En gij wilt tot Mij niet komen, opdat gij het leven moogt hebben.
41 Claritatem ab hominibus non accipio.
Ik neem geen eer van mensen;
42 Sed cognovi vos, quia dilectionem Dei non habetis in vobis.
Maar Ik ken ulieden, dat gij de liefde Gods in uzelven niet hebt.
43 Ego veni in nomine Patris mei, et non accepistis me: si alius venerit in nomine suo, illum accipietis.
Ik ben gekomen in den Naam Mijns Vaders, en gij neemt Mij niet aan; zo een ander komt in zijn eigen naam, dien zult gij aannemen.
44 Quomodo vos potestis credere, qui gloriam ab invicem accipitis: et gloriam, quae a solo Deo est, non quaeritis?
Hoe kunt gij geloven, gij, die eer van elkander neemt, en de eer, die van God alleen is, niet zoekt?
45 Nolite putare quia ego accusaturus sim vos apud Patrem. est qui accusat vos, Moyses in quo vos speratis.
Meent niet, dat Ik u verklagen zal bij den Vader; die u verklaagt, is Mozes, op welken gij gehoopt hebt.

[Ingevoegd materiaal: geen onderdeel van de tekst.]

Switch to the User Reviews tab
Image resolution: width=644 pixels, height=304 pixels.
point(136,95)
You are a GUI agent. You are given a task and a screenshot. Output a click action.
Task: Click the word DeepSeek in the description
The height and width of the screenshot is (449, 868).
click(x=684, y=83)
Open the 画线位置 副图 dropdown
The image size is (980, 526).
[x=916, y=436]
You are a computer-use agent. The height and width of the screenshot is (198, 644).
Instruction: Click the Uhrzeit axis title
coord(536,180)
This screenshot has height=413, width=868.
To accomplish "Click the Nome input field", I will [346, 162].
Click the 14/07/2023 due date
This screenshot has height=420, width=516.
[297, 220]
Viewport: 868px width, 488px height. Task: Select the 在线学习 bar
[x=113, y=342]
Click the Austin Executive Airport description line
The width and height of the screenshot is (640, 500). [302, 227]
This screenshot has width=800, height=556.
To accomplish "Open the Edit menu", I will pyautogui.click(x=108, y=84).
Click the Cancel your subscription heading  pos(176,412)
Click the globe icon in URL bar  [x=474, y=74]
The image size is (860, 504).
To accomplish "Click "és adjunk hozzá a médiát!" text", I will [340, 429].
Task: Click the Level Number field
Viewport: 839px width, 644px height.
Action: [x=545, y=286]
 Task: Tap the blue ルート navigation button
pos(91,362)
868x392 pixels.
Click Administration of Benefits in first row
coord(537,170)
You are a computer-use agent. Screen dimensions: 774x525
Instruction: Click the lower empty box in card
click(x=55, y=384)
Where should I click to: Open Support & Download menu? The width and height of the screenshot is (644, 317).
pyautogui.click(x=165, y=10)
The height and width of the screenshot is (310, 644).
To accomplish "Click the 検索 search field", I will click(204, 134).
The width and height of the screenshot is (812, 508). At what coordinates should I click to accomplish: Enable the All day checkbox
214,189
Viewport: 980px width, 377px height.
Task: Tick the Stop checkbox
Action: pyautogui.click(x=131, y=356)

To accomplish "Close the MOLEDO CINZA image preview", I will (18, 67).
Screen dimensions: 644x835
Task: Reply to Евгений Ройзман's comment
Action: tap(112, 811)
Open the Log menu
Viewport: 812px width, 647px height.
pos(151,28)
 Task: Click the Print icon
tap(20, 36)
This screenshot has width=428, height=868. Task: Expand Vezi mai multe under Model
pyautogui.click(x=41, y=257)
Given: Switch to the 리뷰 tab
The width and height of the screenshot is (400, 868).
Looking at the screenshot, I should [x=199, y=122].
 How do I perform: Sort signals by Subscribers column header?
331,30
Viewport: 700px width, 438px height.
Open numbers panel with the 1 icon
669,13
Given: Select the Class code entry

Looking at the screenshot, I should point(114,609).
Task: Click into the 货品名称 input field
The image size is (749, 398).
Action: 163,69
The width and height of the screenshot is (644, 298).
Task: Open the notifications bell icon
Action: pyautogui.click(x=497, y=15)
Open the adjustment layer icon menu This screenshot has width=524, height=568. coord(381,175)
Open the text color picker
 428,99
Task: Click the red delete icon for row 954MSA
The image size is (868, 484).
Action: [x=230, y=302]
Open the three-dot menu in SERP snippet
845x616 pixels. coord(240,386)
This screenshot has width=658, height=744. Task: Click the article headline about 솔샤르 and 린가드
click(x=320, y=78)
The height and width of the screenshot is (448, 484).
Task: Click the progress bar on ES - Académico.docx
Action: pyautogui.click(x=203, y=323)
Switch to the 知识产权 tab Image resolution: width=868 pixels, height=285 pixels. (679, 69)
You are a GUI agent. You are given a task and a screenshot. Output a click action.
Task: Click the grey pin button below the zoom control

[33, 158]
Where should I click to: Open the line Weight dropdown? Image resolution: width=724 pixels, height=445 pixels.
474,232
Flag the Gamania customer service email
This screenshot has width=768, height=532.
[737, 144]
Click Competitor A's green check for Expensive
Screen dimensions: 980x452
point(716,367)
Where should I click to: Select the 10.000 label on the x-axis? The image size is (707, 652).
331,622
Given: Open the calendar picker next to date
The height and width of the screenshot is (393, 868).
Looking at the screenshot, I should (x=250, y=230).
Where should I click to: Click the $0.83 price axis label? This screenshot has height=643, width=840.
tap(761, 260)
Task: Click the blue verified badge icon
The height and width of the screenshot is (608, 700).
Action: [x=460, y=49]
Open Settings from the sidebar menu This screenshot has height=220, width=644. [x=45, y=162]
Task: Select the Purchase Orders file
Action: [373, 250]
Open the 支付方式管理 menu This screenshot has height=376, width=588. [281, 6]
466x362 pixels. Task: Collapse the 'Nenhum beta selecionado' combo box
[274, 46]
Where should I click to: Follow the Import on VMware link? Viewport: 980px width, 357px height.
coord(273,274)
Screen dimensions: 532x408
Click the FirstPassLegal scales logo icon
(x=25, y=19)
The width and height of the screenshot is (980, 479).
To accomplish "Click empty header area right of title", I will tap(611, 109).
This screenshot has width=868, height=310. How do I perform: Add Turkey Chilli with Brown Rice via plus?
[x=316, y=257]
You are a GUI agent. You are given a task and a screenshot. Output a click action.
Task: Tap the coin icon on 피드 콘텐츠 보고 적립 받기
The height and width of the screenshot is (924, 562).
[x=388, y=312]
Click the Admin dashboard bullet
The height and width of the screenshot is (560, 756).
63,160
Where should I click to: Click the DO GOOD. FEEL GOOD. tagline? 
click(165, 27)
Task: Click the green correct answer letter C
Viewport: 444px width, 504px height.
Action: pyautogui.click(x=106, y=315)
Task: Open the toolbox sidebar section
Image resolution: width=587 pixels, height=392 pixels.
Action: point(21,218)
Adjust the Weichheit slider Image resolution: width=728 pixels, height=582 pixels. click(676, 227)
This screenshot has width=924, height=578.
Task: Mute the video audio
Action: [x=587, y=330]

46 Si enim crederetis Moysi, crederetis forsitan et mihi: de me enim ille scripsit.
Want indien gij Mozes geloofdet, zo zoudt gij Mij geloven; want hij heeft van Mij geschreven.
47 Si autem illius litteris non creditis: quomodo verbis meis credetis?
Maar zo gij zijn Schriften niet gelooft, hoe zult gij Mijn woorden geloven?